I think I have convinced myself that it is pretty easy to show that he needs to memorize exactly 13 questions - 15-(7-5) - in order to guarantee he will know at least 5 of the questions on the midterm and thus get 100%.

However I am having trouble generalizing the math to answer some more interesting questions. Specifically:

How many answers should I memorize such that 75% of the time I will get 100% on the test?

Or:

How many answers should I memorize such that on average I will get at least an 80% on the test?

Let $N = 15$ be the total population of questions, $n = 7$ the number that will appear on the test, and $m = 5$ the number of questions you need to answer. There are $\binom{N}{n}$ possible tests; I'll assume the test is selected uniformly at random without replacement.

Say you memorize $K$ of the questions. Then, the number of questions on the test that you know the answer to, call it $k$, is hypergeometric, with population size $N$, "success" population size $K$, and number of draws $n$ (like the names in the Wikipedia article).

How many answers should I memorize such that 75% of the time I will get 100% on the test?

You get 100% on the test if $k \ge m$, so the probability of doing so is the complement of the CDF at $m-1$. Unfortunately, the expression for this is not pretty:

$${{{n \choose {m}}{{N-n} \choose {K-m}}}\over {N \choose K}} \,_3F_2\!\!\left[\begin{array}{c}1,\ m-K,\ m-n \\ m+1,\ N+m+1-K-n\end{array};1\right] \ge .75$$

where $_3F_2$ is the generalized hypergeometric function.

This probably needs to be solved numerically.

How many answers should I memorize such that on average I will get at least an 80% on the exam?

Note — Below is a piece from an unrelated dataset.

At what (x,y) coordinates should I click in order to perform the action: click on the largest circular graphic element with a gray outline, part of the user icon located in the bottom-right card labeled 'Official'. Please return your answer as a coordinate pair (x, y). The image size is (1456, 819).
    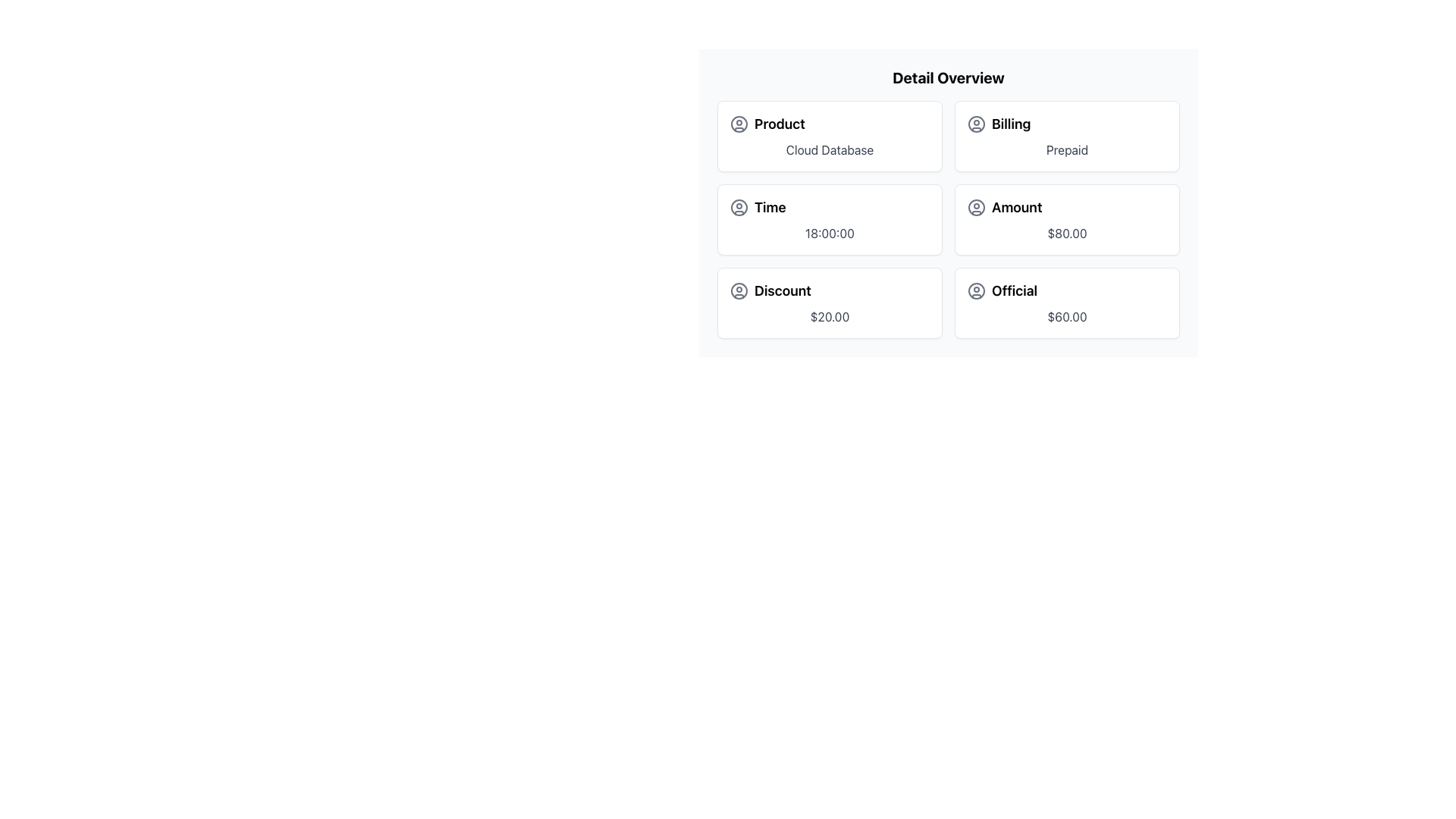
    Looking at the image, I should click on (976, 291).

Your score on the exam can be written as $S := \max\left(1, \frac{k}{m}\right)$. To get rid of the max, you can do: \begin{align*} \mathbb{E}[S] &= \Pr[k \le m] \, \mathbb{E}[S \mid k \le m] + \Pr[k > m] \, \mathbb{E}[S \mid k > m] \\ &= \Pr[k \le m] \, \mathbb{E}[k \mid k \le m] + \Pr[k > m] \end{align*} where the two probability terms are again gross hypergeometric cdfs, and I don't know if there's a nice form for $\mathbb{E}[k \mid k \le m]$. Maybe if you derive it the way you derive $\mathbb{E}[S]$ it'll mostly cancel out with $\Pr[T \le k]$ or something; not sure.

For smallish numbers like the ones given, you could compute $\mathbb{E} S$ exactly based on the hypergeometric pmf, but you'd probably have to do a binary search or something to find the exact cutoff.

• Thinking a little more about this I think your answer is double counting. Lets say we know 6 answers (1-6 WLOG). Your solution is showing the tests {1,2,3,4,5}U{6,7} and {1,2,3,4,6}U{5,7} as distinct test. I think the solution requires inclusion-exclusion.
– Matt
Jul 23 '14 at 18:14
• Ugh, you're right about the double-counting. I rewrote the answer to make everything in terms of the hypergeometric, which means no closed forms for these two questions. If you can come up with a better form based on inclusion-exclusion, that'd be interesting, but I suspect it'll reduce to the same sum as the $_3F_2$ call in the hypergeometric cdf. Jul 24 '14 at 1:31

The objective of a test is to encourage you to learn and understand the material. If you do that you shouldn't have to memorize anything

• Completely agreed. And that is exactly what I told my friend when he asked. Although I have to admit it is an extremely simple question to ask - and one I think many students can relate to - that leads to some complex ideas in combinatorics and probability.